Q. We have 65+ year old employees on our health plan and are trying to contain costs. Can move them to Medicare? What are the rules around that? Can we pay for their Medicare costs like supplement and Part D?
A. From Scott Buisson:
That's a bit tricky. While older members can be a large portion of plan costs you have to be careful to avoid age discrimination when discussing a move to Medicare.
It is illegal to force an employee over the age of 65 to drop their company plan or incentivize them to do so. You can simply educate them about all of their options including the Medicare option.
You can show what plans are available as well as the costs of each plan and leave it up to the employee to decide whether they want to come off the company plan or not. The employer cannot tell the employee that the company will pay them if they come off the plan or otherwise cover the costs of the employee’s individual Medicare coverage.

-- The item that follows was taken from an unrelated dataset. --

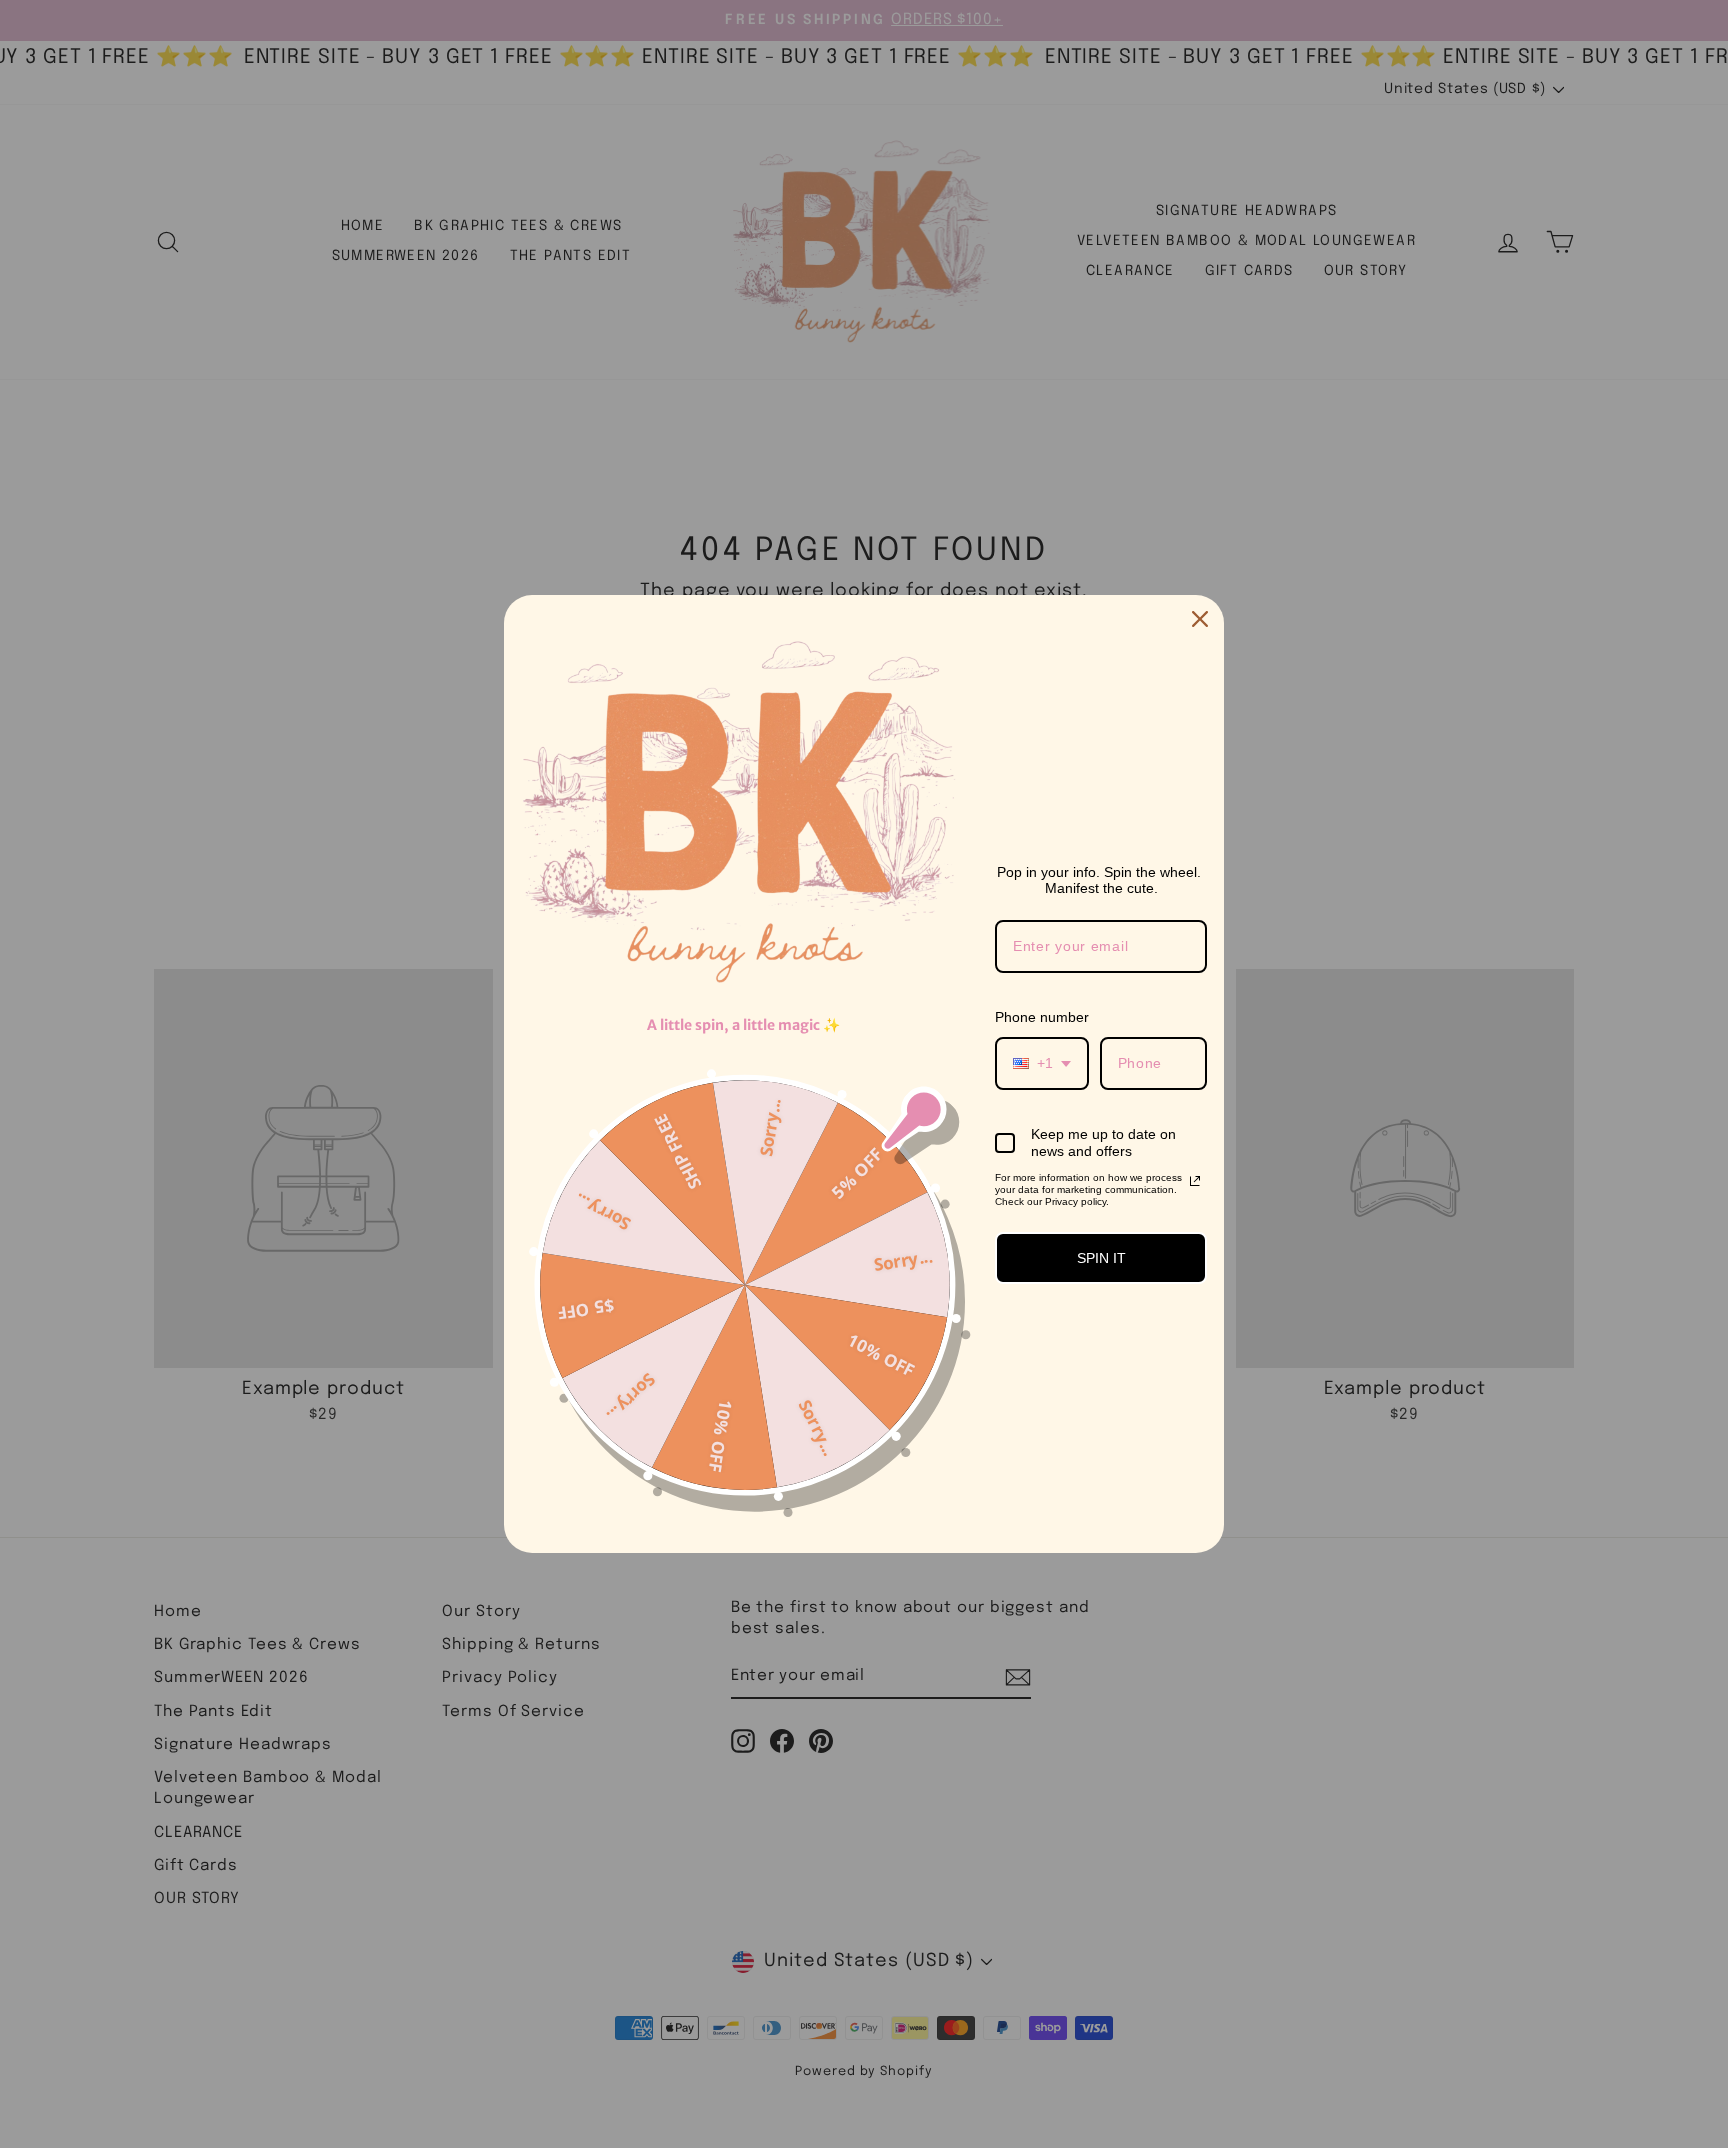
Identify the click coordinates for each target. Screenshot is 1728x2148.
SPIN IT (1101, 1258)
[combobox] (1042, 1063)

In some instances employers can set up a group Medicare Advantage plan that is available to all active Medicare eligible employees and the company can pay the premiums for this plan. This can be a good option depending on the size of the group as well as other factors. Employers can also set up retiree medical coverage for those employees who are no longer active employees. There are, as always, advantages and disadvantages as well as various qualifications and restrictions with these options.
From the employee’s perspective a major factor will likely be price: the price they are paying for the company plan vs. the total cost for comparable Medicare coverage. This is a complicated formula that is determined on a case-by-case basis depending upon the Medicare recipient’s income and choices regarding plan design. A Medicare licensed broker can sit with each eligible employee to fully discuss the options and help the employee to make an informed decision.
Cost is always a factor but there are other considerations as well such as whether or not the employee is also providing health coverage for their dependents. If the employee is age 65 but their spouse is only 40 years old and/or their kids are teenagers it will create a problem for the employee to move to Medicare. If they do not have alternative coverage available for the dependents the whole family would lose coverage when the employee moves to Medicare. The spouse and children would be eligible for Cobra for 36 months but after that they would be on their own to find health coverage.
Cobra and Medicare eligibility is also a tricky subject. Medicare does not recognize Cobra as Creditable coverage when determining eligibility and penalties that can be applied for being uninsured for a period of time. That means that if an employee is going from full time to part time and becoming ineligible for company benefits they are eligible for Cobra for up to 18 months but would face a penalty when later applying for some portion of their Medicare premium. In that instance, the employee would need to sign up at least for Medicare Part B and take a Medicare plan when the company plan ends in order to avoid that penalty.
Medicare is tricky. It is best to act cautiously and seek advice from a licensed professional. Your group health plan advisor should be able to properly guide you in determining what is best for you and your employees or refer you to a licensed advisor who can.